[[ SOURCE DATA, beginning ]]
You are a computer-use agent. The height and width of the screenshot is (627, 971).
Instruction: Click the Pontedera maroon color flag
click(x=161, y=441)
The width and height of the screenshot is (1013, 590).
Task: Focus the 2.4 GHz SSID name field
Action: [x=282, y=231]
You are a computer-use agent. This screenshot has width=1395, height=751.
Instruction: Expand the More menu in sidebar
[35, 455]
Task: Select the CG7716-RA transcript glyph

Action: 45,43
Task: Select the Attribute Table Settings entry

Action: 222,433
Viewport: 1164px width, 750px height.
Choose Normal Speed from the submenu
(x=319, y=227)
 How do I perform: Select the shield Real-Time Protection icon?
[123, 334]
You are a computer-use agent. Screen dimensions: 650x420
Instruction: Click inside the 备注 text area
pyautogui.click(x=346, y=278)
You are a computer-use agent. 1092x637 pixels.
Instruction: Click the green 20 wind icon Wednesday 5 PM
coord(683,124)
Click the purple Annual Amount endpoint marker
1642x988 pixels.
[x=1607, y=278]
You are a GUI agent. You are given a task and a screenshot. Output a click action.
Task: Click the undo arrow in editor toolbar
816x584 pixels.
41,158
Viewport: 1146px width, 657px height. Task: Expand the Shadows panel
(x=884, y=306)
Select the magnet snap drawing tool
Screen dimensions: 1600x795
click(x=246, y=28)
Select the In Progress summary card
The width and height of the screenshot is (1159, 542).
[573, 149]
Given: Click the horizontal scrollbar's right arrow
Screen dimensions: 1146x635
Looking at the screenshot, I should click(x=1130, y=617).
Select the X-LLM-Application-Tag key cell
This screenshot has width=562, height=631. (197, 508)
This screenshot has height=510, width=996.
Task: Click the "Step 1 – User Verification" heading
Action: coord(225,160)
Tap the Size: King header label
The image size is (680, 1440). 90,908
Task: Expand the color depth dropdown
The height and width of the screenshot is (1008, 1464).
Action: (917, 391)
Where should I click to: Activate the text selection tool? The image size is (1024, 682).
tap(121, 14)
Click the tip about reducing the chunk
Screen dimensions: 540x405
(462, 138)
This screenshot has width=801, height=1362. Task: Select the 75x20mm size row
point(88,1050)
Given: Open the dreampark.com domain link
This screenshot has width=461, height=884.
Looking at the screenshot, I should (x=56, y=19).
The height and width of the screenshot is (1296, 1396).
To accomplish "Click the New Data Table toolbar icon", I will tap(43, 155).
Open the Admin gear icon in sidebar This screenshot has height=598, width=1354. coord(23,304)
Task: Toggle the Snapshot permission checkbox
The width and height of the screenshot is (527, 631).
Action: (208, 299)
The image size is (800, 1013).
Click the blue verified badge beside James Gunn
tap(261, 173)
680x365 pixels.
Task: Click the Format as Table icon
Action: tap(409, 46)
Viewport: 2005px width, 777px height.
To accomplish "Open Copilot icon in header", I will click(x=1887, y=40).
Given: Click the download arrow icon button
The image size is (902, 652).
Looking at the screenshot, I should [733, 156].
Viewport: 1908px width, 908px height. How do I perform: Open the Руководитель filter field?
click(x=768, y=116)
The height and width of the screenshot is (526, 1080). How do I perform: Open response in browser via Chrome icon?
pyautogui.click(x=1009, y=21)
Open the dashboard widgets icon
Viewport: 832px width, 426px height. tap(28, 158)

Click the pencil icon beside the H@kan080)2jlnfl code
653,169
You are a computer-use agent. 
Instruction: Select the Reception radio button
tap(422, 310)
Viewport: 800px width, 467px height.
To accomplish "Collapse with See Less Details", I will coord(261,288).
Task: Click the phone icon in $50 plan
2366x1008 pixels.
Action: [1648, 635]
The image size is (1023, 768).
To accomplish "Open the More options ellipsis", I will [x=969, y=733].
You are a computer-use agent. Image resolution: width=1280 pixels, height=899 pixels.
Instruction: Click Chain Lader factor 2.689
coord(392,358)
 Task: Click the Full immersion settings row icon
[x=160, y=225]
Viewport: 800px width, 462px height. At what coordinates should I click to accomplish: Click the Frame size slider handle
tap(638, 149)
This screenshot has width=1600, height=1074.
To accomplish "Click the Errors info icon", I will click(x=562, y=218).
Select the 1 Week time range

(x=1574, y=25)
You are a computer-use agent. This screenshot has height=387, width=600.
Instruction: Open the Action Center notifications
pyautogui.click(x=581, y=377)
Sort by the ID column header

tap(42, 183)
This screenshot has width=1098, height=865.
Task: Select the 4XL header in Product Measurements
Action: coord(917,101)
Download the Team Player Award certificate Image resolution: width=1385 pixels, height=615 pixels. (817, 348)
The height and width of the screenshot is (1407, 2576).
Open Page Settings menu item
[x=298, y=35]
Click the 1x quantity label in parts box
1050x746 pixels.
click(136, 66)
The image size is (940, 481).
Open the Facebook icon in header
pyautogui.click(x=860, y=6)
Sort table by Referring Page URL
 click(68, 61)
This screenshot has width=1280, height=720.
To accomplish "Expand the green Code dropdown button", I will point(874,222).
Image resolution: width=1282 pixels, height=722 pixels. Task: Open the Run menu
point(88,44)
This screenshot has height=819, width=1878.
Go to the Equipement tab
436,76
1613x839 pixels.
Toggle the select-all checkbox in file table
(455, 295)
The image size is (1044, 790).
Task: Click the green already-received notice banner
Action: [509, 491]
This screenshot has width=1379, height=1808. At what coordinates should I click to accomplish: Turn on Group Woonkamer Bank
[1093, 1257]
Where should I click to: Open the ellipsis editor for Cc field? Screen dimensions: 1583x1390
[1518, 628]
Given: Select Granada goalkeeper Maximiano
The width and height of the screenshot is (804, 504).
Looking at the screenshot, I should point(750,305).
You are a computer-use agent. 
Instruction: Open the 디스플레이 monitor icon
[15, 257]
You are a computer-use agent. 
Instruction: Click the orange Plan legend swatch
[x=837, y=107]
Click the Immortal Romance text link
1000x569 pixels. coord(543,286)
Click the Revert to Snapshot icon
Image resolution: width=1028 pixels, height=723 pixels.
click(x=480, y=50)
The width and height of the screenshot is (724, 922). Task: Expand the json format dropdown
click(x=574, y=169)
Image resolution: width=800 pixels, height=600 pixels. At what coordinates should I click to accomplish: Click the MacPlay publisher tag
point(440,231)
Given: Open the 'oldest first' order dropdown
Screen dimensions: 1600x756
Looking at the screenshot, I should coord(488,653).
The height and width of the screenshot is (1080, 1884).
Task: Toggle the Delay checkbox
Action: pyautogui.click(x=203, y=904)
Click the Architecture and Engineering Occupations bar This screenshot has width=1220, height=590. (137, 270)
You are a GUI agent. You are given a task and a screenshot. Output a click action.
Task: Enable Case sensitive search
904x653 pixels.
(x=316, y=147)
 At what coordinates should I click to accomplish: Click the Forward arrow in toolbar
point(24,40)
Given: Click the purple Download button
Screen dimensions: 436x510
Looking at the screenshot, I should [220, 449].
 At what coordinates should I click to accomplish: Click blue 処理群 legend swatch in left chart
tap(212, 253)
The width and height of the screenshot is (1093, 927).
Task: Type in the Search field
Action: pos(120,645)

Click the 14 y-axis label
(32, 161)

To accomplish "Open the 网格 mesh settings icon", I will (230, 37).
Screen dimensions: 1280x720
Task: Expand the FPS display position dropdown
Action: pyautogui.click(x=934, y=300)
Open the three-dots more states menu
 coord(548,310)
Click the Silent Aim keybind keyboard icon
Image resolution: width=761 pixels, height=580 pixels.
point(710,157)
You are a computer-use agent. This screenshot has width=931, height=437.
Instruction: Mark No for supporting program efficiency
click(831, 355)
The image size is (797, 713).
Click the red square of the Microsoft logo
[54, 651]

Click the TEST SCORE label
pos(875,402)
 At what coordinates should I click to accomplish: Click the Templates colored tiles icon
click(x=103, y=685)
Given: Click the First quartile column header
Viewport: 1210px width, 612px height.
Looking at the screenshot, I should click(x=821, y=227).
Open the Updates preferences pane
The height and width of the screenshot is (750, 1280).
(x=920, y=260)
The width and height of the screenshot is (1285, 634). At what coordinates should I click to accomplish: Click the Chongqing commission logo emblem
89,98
[[ SOURCE DATA, end ]]
> **WORK ORDER**
Which lines in the data above hold the word "computer"? Return each of them.

> **RESPONSE BELOW**
You are a computer-use agent. The height and width of the screenshot is (627, 971).
You are a computer-use agent. This screenshot has width=1395, height=751.
You are a computer-use agent. Screen dimensions: 650x420
You are a computer-use agent. 1092x637 pixels.
You are a computer-use agent. 
You are a computer-use agent. Image resolution: width=1280 pixels, height=899 pixels.
You are a computer-use agent. This screenshot has height=387, width=600.
You are a computer-use agent. 
You are a computer-use agent. 
You are a computer-use agent. This screenshot has width=931, height=437.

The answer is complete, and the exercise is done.